Lew, I am glad your son is on the mend. When she is in a flare, she just wants it over so she can get on with her life. (And when she is in remission, she is a powerhouse!)
Summerstorm, thanks for the advice. We are very open and upfront about the whole situation (as is her doctor). We had done quite a bit of research so when he first mentioned possibly seeing a surgeon because of dysplasia, we were prepared.
We have looked at the photobucket page and that, along with the mostly positive outcomes here, have really helped.
She has really approached this whole UC stuff with a very positive attitude. She was dealt this disease and she (along with our support) will fight it and win. She reads the UC forum daily (posts once in awhile). I think she glances here but not as often. I have looked at pictures people have posted about their ostomies (found through this forum).
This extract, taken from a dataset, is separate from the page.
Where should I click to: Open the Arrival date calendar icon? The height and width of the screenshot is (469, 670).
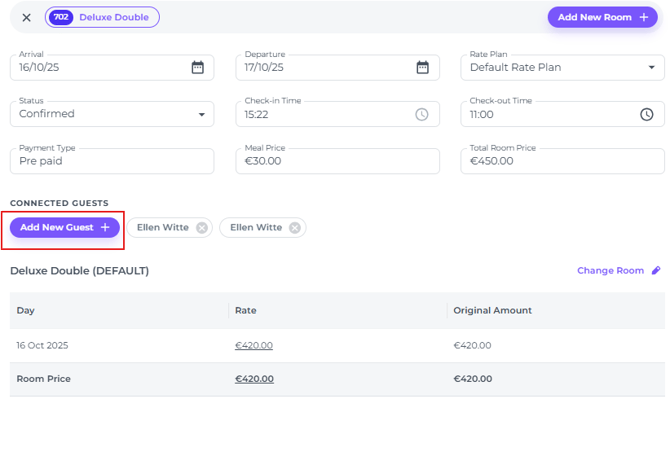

She admits she is just not quite ready. But she can tell you all the technical stuff about them! One step at a time. She also has the support of some amazing friends. All that will get her through this.
If you think of anymore questions to ask, please let me know.
--Mom of bratcat (17 years old)--
Daughter bratcat was diagnosed with pancolitis October 2006
Asacol - 4 pills/3Xday, 2 tabs 6-mp/1.5 tabs 6-mp every other day, 50 mg prednisone
11/14/06 - started prednisone; 1/28/07 - finished prednisone!
3/3/07 - began to taper off hydrocortisone sloowwly! Summer 2007 - slowly began tapering Rowasa. 9/07 -- flaring? Nightly Rowasa. 9/21/07 -- added hydrocortisone enemas. 9/30/07--added prednisone. 10/31--started 6-mp, stopped the enemas. Started lowering prednisone. 3/08-another flare!